Convert the items below into a numbered list, beginning at their first line and stopping after the line that contains "click(x=181, y=550)". Leave out blank lines.

◇ ◇ ◇

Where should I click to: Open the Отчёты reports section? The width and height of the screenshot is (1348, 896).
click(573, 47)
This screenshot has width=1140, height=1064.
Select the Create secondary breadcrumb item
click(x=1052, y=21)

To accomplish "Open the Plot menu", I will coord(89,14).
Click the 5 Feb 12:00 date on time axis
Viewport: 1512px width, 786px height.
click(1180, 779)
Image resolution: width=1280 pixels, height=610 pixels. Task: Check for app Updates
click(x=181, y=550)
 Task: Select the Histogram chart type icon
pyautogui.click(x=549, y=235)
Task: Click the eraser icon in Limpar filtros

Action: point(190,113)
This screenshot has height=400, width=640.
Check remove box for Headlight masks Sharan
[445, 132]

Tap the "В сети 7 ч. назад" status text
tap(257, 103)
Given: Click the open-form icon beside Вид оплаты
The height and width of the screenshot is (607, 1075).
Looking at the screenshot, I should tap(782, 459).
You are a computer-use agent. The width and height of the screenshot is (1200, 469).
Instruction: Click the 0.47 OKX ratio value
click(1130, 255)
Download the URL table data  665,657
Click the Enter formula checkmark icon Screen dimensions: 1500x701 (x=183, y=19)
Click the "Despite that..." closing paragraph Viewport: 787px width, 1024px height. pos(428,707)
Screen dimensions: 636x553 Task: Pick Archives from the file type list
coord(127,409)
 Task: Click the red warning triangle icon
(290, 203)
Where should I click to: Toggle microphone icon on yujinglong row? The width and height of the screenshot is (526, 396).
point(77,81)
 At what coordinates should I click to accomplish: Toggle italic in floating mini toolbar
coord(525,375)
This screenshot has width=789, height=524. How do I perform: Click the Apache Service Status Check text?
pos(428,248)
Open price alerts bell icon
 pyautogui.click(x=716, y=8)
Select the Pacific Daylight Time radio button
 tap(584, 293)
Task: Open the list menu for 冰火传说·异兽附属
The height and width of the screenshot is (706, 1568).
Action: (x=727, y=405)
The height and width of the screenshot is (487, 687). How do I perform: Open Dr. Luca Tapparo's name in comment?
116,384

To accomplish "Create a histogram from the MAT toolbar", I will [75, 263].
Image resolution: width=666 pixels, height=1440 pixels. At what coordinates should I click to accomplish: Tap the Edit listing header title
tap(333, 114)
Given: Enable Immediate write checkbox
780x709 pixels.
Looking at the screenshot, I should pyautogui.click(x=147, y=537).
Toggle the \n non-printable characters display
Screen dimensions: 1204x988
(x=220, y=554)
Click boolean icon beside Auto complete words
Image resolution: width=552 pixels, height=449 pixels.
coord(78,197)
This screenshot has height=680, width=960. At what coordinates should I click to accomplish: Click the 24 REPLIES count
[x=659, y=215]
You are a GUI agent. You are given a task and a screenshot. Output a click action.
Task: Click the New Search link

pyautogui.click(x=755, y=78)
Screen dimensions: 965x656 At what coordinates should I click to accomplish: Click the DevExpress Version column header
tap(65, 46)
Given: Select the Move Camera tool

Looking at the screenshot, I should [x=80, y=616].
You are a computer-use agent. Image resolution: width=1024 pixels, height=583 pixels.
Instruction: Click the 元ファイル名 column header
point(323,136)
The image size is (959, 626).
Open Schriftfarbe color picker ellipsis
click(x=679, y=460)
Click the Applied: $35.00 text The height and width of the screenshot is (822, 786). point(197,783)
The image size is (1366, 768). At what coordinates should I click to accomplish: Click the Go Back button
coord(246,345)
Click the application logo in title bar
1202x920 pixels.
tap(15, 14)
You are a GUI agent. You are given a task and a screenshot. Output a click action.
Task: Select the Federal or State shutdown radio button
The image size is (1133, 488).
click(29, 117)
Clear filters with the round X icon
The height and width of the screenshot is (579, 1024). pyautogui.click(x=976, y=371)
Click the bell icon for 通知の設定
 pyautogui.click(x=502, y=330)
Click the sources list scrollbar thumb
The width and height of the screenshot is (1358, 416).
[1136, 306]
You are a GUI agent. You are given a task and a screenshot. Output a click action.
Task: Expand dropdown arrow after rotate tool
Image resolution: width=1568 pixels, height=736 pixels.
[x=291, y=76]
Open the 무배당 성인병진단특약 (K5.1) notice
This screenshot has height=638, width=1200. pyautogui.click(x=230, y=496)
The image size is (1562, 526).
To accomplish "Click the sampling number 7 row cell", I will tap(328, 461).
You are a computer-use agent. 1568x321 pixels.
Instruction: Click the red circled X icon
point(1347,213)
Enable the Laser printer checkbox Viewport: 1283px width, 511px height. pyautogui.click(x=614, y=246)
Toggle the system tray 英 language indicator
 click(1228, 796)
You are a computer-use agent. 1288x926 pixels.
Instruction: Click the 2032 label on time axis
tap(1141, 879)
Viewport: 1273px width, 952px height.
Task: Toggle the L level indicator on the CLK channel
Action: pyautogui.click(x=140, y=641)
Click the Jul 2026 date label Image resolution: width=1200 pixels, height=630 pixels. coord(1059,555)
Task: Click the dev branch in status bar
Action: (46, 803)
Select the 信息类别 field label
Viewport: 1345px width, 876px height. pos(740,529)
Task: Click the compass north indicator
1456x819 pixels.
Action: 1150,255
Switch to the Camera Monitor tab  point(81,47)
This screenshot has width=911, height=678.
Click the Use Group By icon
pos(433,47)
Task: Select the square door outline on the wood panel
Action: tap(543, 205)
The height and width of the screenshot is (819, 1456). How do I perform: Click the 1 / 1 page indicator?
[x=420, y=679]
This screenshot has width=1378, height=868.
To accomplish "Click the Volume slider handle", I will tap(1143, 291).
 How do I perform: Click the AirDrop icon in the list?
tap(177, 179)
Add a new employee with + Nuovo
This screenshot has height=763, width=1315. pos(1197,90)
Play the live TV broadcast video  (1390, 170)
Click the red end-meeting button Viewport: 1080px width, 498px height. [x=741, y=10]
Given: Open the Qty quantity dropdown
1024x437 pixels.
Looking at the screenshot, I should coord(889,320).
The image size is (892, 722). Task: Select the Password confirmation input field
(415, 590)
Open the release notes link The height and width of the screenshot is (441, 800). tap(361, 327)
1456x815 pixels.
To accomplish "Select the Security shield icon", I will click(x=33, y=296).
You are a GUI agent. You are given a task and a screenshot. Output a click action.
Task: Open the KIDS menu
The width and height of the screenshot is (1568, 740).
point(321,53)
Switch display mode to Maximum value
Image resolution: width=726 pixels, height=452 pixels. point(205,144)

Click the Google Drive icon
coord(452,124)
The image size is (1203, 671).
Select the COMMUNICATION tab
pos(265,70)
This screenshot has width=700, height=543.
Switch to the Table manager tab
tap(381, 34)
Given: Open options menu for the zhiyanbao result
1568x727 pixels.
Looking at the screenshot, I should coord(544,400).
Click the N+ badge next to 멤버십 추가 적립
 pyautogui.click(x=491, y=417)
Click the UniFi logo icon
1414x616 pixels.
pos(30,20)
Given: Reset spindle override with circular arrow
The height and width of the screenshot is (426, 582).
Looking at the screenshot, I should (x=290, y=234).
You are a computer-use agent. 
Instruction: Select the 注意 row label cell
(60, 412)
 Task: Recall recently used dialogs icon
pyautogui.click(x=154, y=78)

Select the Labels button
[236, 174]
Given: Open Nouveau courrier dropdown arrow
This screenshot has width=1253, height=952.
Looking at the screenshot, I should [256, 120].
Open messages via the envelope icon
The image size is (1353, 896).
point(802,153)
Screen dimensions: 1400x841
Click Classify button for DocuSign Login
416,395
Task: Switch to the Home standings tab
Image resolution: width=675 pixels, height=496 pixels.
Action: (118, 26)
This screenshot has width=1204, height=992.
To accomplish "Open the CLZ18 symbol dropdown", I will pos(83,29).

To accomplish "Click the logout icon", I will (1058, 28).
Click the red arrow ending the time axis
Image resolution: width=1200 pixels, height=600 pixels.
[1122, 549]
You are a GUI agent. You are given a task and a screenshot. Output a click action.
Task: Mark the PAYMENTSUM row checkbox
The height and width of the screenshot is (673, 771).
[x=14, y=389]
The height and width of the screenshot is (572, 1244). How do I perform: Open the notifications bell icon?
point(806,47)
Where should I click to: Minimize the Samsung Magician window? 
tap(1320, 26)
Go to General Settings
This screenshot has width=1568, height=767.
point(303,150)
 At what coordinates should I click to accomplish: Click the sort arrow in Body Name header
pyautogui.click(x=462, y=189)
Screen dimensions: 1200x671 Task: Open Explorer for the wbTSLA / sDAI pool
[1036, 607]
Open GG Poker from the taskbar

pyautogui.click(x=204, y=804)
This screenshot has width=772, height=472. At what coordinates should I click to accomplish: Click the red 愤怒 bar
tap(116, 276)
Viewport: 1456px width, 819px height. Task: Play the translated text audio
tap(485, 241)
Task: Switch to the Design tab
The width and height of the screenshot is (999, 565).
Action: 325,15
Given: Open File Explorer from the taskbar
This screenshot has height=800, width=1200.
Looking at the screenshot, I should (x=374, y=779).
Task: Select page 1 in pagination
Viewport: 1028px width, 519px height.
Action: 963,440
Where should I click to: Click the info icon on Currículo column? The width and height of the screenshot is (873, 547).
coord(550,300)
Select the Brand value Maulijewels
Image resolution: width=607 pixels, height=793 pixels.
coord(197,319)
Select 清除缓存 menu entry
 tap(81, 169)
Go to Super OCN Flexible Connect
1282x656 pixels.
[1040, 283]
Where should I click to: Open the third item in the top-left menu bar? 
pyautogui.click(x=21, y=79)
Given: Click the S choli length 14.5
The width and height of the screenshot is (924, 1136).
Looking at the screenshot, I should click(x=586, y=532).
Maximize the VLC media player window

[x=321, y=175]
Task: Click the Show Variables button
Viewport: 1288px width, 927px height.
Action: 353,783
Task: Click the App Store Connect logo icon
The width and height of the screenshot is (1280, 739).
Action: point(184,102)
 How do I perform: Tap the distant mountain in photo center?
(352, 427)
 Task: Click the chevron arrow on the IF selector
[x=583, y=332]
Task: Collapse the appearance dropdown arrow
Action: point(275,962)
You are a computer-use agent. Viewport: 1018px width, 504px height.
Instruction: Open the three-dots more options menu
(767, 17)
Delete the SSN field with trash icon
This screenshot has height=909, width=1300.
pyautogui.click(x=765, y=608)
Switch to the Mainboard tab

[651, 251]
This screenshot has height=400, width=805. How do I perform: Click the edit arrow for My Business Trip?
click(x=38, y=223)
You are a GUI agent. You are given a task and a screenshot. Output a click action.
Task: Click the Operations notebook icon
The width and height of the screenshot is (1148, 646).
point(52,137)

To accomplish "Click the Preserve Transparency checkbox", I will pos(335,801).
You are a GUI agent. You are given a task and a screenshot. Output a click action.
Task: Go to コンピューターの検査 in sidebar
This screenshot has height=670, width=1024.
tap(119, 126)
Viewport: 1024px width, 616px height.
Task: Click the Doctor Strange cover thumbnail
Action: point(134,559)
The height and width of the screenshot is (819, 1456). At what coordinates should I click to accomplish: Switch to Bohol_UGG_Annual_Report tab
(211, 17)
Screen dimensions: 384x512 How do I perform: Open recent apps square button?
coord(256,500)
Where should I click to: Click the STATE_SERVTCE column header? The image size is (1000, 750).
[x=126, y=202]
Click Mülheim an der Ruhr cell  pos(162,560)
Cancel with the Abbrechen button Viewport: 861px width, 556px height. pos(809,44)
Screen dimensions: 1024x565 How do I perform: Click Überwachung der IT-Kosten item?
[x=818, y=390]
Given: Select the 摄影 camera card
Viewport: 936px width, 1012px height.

◇ ◇ ◇

REPLY:
1. Where should I click to: Open the Отчёты reports section? The width and height of the screenshot is (1348, 896).
2. click(573, 47)
3. This screenshot has width=1140, height=1064.
4. Select the Create secondary breadcrumb item
5. click(x=1052, y=21)
6. To accomplish "Open the Plot menu", I will coord(89,14).
7. Click the 5 Feb 12:00 date on time axis
8. Viewport: 1512px width, 786px height.
9. click(1180, 779)
10. Image resolution: width=1280 pixels, height=610 pixels. Task: Check for app Updates
11. click(x=181, y=550)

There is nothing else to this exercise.